Бездна (Ефимов) - страница 150

Отягощенные многовековыми табу, этой отрыжкой разума, инстинкты делают свое дело, несмотря ни на что. Нынешнему homo sapiens приходится расплачиваться за это комплексами и грязной совестью. Ибо извращена его первооснова, его первопричина и поставлено с ног на голову главное в его жизни. Нет у него иной цели, кроме продолжения рода. Все прочие цели и смыслы вторичны, их выдумали умные люди, коим претила мысль о том, что они просто животные. Какую из вечных истин не выбери – везде морда инстинкта. Он нас обманывает нашими же устами. Подсовывая себя под разными соусами (любовь, героизм, альтруизм, сострадание, милосердие, вдохновение), он жаждет единственной цели, не брезгуя средствами. Все остальное не важно.

Имеющий уши да услышит.

Истина в нас.

Она в обнаженном человеческом теле. В смазке. В остром желании. В эякуляте и яйцеклетке, встретившихся в матке для продолжения рода. Но разве это призн а ют? Разве скажут открыто? Нет. Вооружившись замшелой моралью, выставят это в дурном свете и назовут естественное постыдным. Они внушают поколению за поколением, что воздержание – добродетель, а траурный черный цвет – главный цвет жизни. В эпоху галопирующего технического прогресса они по-прежнему трепещут перед своими богами и исправно приносят им жертвы, задабривая.

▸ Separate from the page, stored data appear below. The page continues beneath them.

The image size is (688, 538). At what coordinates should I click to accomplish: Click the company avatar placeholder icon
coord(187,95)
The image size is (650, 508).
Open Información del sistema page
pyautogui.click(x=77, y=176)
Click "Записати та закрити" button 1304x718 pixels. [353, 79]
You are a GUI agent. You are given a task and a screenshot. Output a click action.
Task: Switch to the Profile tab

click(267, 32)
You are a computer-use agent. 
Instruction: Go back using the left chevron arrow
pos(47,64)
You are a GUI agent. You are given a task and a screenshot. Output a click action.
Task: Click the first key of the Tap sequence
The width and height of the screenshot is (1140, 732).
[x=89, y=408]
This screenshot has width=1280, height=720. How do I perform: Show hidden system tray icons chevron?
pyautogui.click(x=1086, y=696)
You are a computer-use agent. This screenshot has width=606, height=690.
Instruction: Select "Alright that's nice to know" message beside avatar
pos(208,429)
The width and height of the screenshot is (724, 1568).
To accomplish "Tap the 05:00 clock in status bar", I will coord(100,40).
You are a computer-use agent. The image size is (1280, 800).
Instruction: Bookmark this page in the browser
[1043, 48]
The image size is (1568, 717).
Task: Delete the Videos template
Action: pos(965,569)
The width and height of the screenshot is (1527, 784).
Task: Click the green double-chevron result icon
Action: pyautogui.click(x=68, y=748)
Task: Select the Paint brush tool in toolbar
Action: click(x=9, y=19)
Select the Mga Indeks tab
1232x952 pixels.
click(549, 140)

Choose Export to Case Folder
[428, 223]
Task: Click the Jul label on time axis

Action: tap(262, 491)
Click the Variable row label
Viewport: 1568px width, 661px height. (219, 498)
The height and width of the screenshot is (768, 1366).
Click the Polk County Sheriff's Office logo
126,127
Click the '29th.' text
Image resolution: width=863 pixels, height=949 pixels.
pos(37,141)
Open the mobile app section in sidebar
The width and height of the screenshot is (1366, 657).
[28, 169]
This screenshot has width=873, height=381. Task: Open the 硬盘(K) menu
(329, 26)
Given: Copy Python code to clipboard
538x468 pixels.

Откройте глаза! Проснитесь! Живите! Не чувствуя сожаления и тем более страха, со смехом сбрасывайте на землю траурные одежды и носите праздничные наряды во славу ЖИЗНИ! Она у вас одна и больше не повторится. НИГДЕ. НИКОГДА. Прочувствуйте это. Каждой своей клеточкой прочувствуйте. Сначала вам станет страшно. Вам покажется, что у вас вырвали почву из-под ног и вы летите в бездну, а потом вы примите истину и, может быть, измените свою жизнь.

Время еще есть.

Но его меньше, чем кажется.

Лена стояла без юбки и трусиков, опершись руками о стену. Выгнув спину, она кусала губы, чтобы не крикнуть, а он брал ее сзади, придерживая левой рукой пряжку ремня, чтобы не звякала, а правой сжимая ее грудь под задранной блузкой. Не было ничего неестественного в том, что они делали, но когда возбуждение схлынет, на смену ему придет чувство неловкости.

Табу. Табу. Табу.

Невидимые прутья их клетки.

– Сережа, – вдруг прошептала Лена. – Ты сумасшедший…

С последним словом она тихо вскрикнула и несколько раз дернулась всем телом, впившись ногтями в крашеную масляной краской стену рядом со стендом о творчестве А. С. Пушкина.

Это был одновременный оргазм.

Эякулируя, он думал о том, что после этих коротких мгновений они протрезвеют. Презерватив он спрячет в портфель, в газету. Ему некомфортно с использованным презервативом в портфеле. Однажды он не выбросил его по дороге из школы и только поздно вечером, когда Оля была дома, вспомнил об этой улике. К этому времени в портфеле пахло кислым – а может, и не только в портфеле, поэтому, не испытывая судьбу, он выбросил желтый газетный сверток в окно. Утром он видел его на газоне, а вечером его не было и стало как-то спокойней.